● **TASK TO CARRY OUT**:
Reproduce the lines of the material starting at the line containing "This screenshot has height=664, width=1240." and ending at the line containing "I will 63,392.", both included, and nothing else.
---- DATA SHOWN
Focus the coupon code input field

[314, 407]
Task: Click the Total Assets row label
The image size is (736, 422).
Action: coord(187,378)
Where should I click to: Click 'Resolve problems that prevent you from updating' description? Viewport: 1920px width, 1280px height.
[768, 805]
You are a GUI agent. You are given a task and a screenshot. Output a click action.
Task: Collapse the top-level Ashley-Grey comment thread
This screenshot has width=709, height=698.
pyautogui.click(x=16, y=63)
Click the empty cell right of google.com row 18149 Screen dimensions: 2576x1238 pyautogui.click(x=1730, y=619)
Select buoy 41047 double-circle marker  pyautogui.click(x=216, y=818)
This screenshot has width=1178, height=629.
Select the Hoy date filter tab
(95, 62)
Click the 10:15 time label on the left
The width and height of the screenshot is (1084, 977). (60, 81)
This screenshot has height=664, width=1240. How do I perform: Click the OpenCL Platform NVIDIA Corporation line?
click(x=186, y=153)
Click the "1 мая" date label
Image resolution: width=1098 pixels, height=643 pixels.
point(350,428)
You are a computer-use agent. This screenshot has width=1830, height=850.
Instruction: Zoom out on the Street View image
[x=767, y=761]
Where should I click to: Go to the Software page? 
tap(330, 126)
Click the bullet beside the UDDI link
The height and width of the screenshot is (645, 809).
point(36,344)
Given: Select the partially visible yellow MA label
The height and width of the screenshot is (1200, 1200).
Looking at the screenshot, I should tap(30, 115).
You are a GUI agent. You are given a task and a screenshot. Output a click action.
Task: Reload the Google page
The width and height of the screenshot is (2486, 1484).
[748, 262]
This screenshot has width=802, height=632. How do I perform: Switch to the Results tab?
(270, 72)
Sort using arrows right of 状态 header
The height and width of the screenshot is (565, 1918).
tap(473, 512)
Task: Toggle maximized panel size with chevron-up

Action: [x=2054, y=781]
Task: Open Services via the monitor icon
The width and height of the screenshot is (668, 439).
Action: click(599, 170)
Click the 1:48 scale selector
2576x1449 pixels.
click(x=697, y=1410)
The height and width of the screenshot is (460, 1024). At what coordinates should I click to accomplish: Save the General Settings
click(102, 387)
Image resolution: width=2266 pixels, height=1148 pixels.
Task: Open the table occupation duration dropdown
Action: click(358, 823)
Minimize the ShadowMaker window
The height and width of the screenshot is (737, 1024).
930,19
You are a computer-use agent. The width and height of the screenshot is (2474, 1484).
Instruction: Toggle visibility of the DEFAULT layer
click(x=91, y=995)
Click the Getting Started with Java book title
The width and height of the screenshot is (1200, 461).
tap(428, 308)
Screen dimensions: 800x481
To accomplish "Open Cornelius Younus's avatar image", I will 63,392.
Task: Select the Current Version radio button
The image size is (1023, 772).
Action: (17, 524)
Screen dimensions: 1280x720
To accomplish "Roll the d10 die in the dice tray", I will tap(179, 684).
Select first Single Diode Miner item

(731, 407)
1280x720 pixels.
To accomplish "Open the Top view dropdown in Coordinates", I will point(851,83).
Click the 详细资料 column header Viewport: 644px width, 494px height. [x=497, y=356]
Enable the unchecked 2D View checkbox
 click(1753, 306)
--------
● **TASK RESPONSE**:
This screenshot has height=664, width=1240. How do I perform: Click the OpenCL Platform NVIDIA Corporation line?
click(x=186, y=153)
Click the "1 мая" date label
Image resolution: width=1098 pixels, height=643 pixels.
point(350,428)
You are a computer-use agent. This screenshot has width=1830, height=850.
Instruction: Zoom out on the Street View image
[x=767, y=761]
Where should I click to: Go to the Software page? 
tap(330, 126)
Click the bullet beside the UDDI link
The height and width of the screenshot is (645, 809).
point(36,344)
Given: Select the partially visible yellow MA label
The height and width of the screenshot is (1200, 1200).
Looking at the screenshot, I should tap(30, 115).
You are a GUI agent. You are given a task and a screenshot. Output a click action.
Task: Reload the Google page
The width and height of the screenshot is (2486, 1484).
[748, 262]
This screenshot has width=802, height=632. How do I perform: Switch to the Results tab?
(270, 72)
Sort using arrows right of 状态 header
The height and width of the screenshot is (565, 1918).
tap(473, 512)
Task: Toggle maximized panel size with chevron-up

Action: [x=2054, y=781]
Task: Open Services via the monitor icon
The width and height of the screenshot is (668, 439).
Action: click(599, 170)
Click the 1:48 scale selector
2576x1449 pixels.
click(x=697, y=1410)
The height and width of the screenshot is (460, 1024). At what coordinates should I click to accomplish: Save the General Settings
click(102, 387)
Image resolution: width=2266 pixels, height=1148 pixels.
Task: Open the table occupation duration dropdown
Action: click(358, 823)
Minimize the ShadowMaker window
The height and width of the screenshot is (737, 1024).
930,19
You are a computer-use agent. The width and height of the screenshot is (2474, 1484).
Instruction: Toggle visibility of the DEFAULT layer
click(x=91, y=995)
Click the Getting Started with Java book title
The width and height of the screenshot is (1200, 461).
tap(428, 308)
Screen dimensions: 800x481
To accomplish "Open Cornelius Younus's avatar image", I will 63,392.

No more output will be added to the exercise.